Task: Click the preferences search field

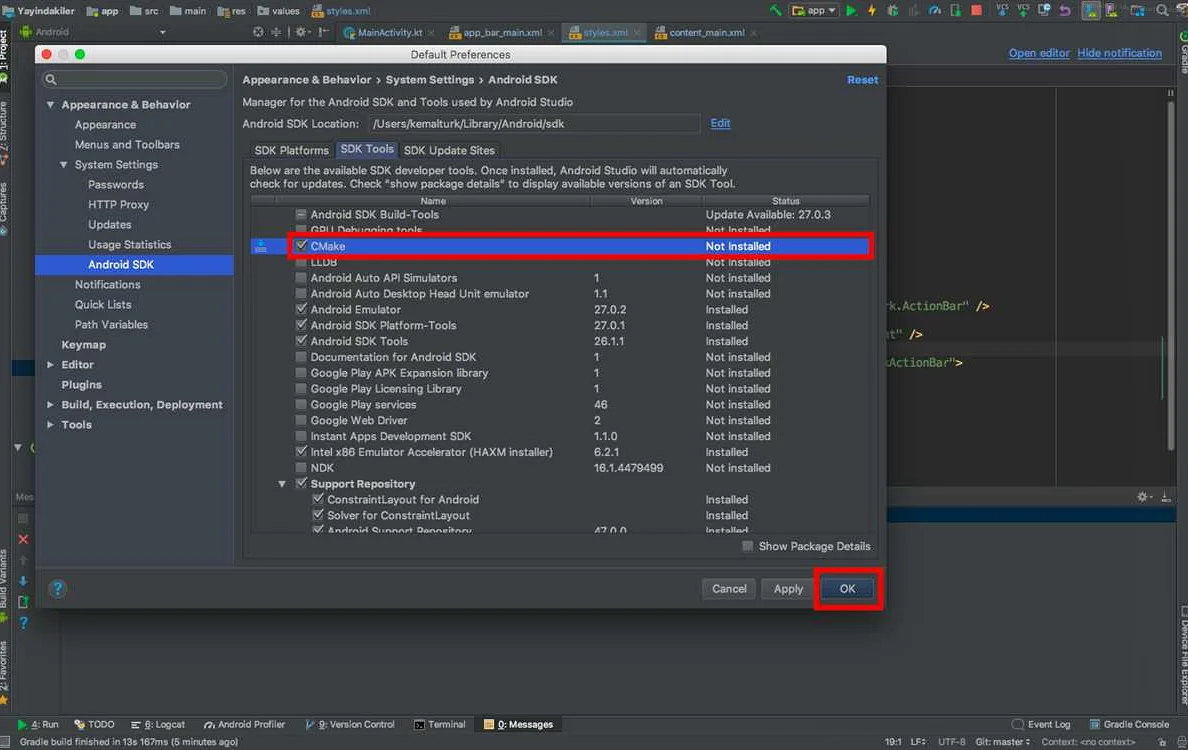Action: click(x=135, y=79)
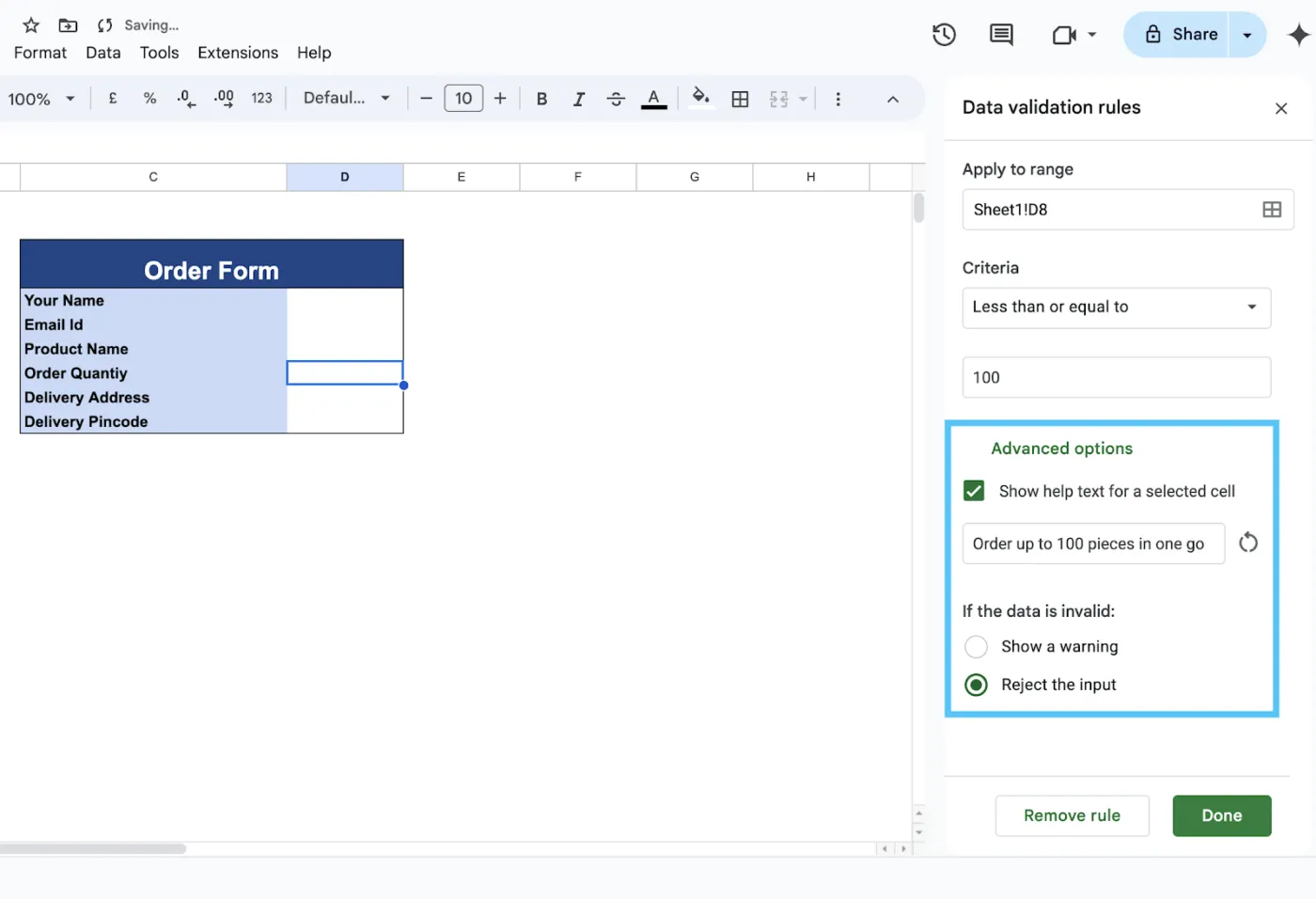Open the fill color picker
The width and height of the screenshot is (1316, 899).
pyautogui.click(x=700, y=98)
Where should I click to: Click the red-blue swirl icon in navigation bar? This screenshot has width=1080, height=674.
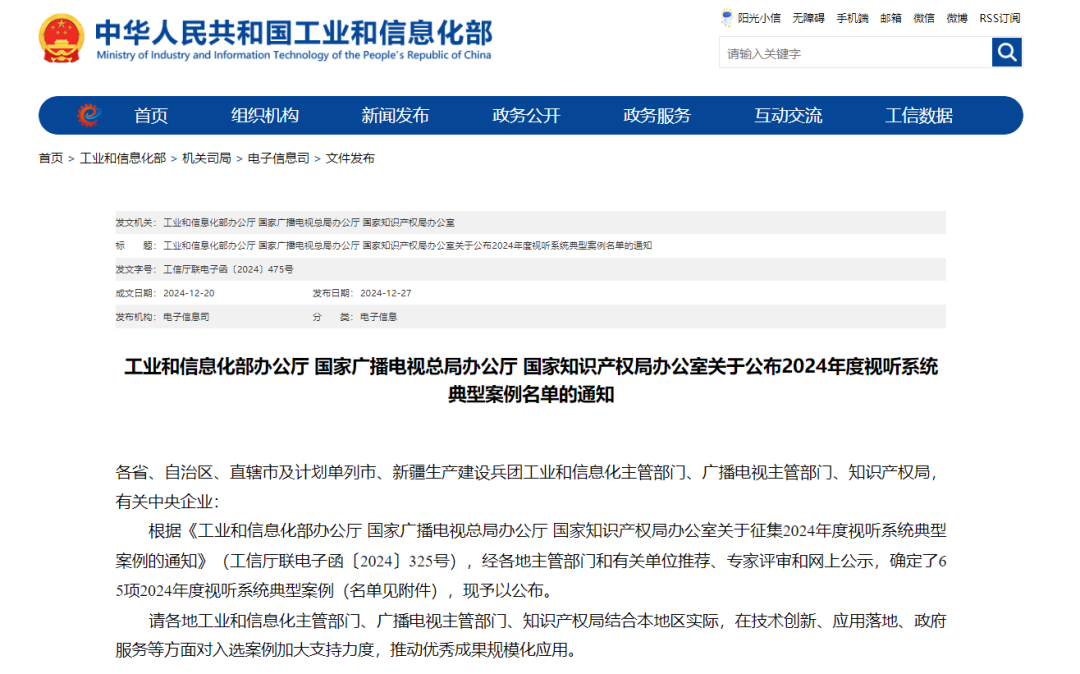pyautogui.click(x=90, y=115)
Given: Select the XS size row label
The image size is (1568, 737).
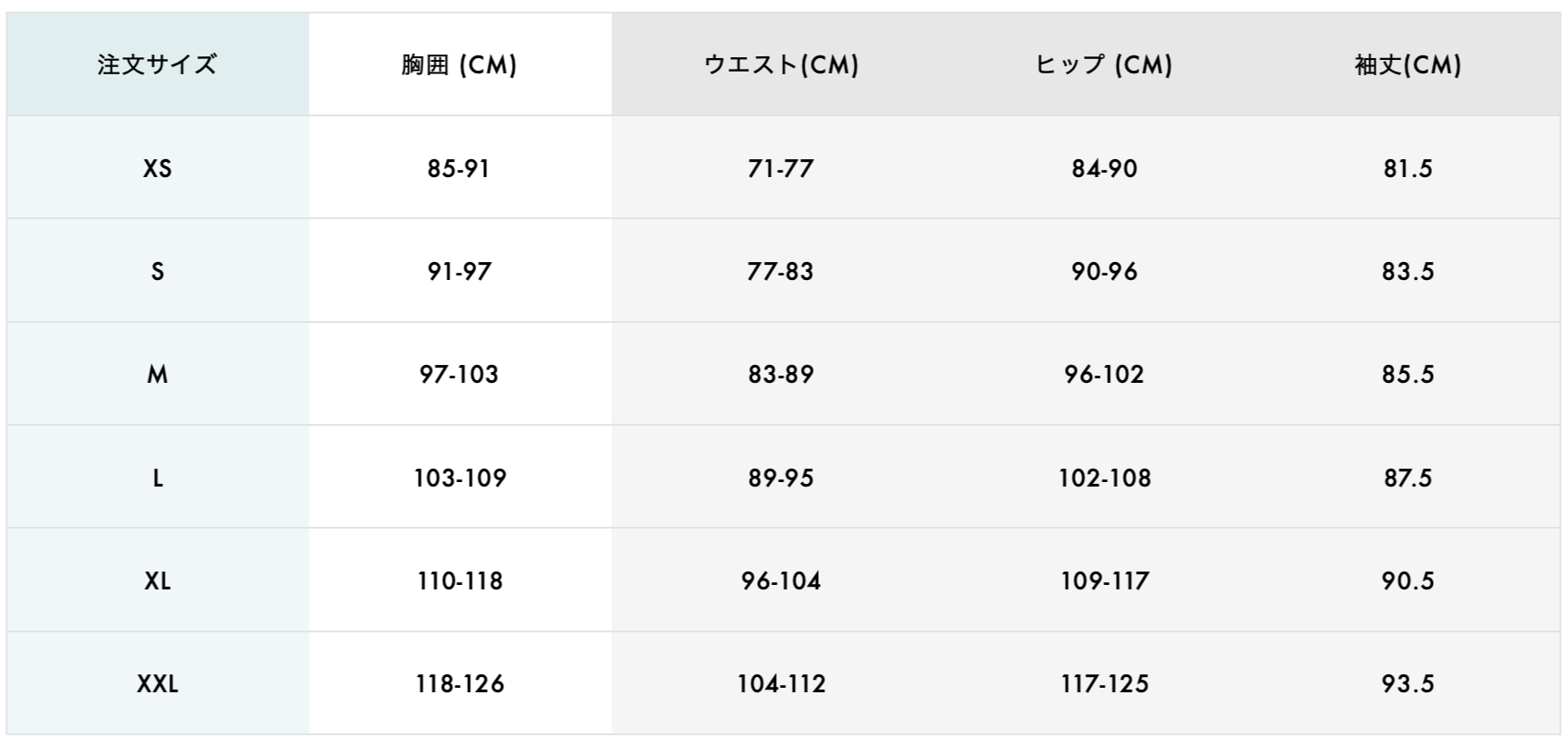Looking at the screenshot, I should click(x=158, y=168).
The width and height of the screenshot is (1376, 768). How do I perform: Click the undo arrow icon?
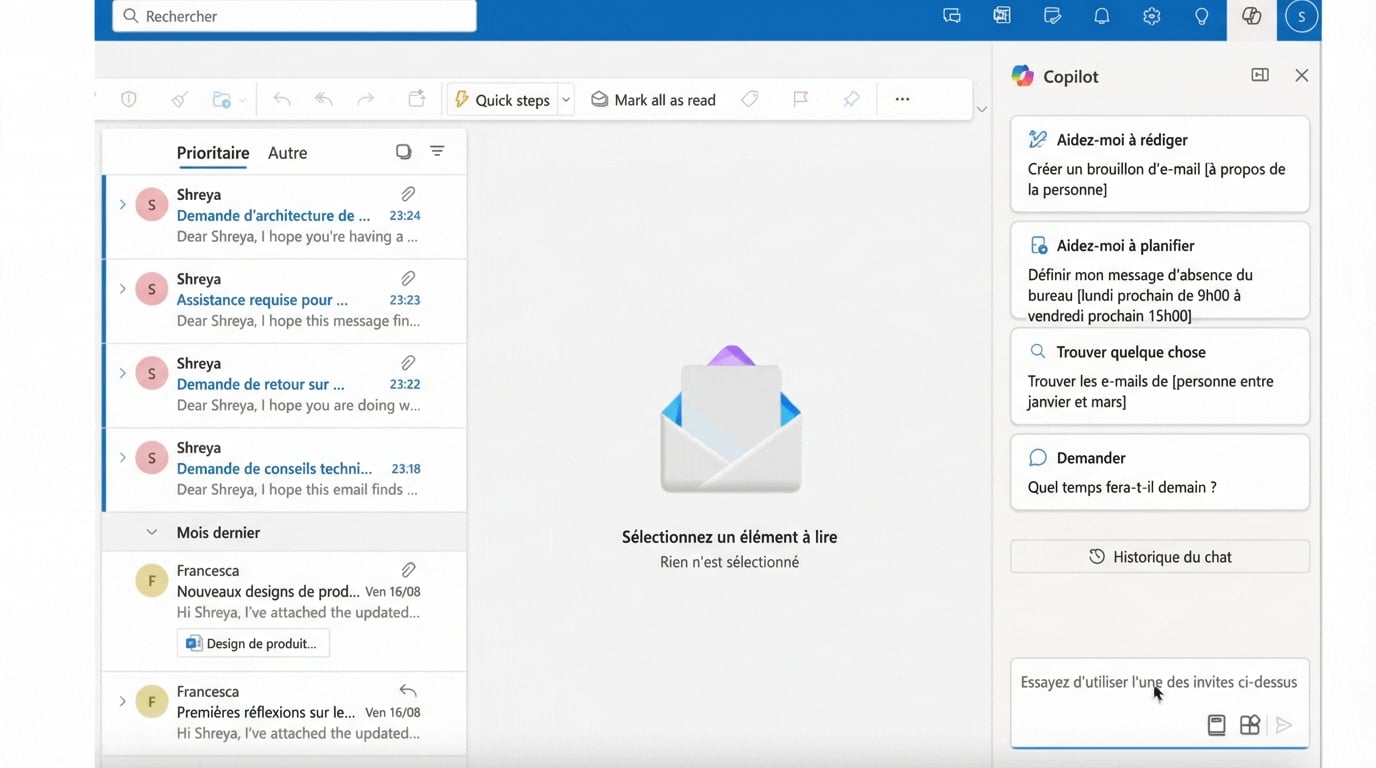point(282,99)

┄┄┄┄┄┄┄┄┄┄┄┄┄┄┄┄┄┄┄┄

> _Problem description_: Restate the material word for word, minus pictures.

> _Task response_:
Task: Click the preferences search field

Action: click(x=135, y=79)
Open the fill color picker
The width and height of the screenshot is (1316, 899).
pyautogui.click(x=700, y=98)
Where should I click to: Click the red-blue swirl icon in navigation bar? This screenshot has width=1080, height=674.
pyautogui.click(x=90, y=115)
Given: Select the XS size row label
The image size is (1568, 737).
Looking at the screenshot, I should click(x=158, y=168).
The width and height of the screenshot is (1376, 768). How do I perform: Click the undo arrow icon?
point(282,99)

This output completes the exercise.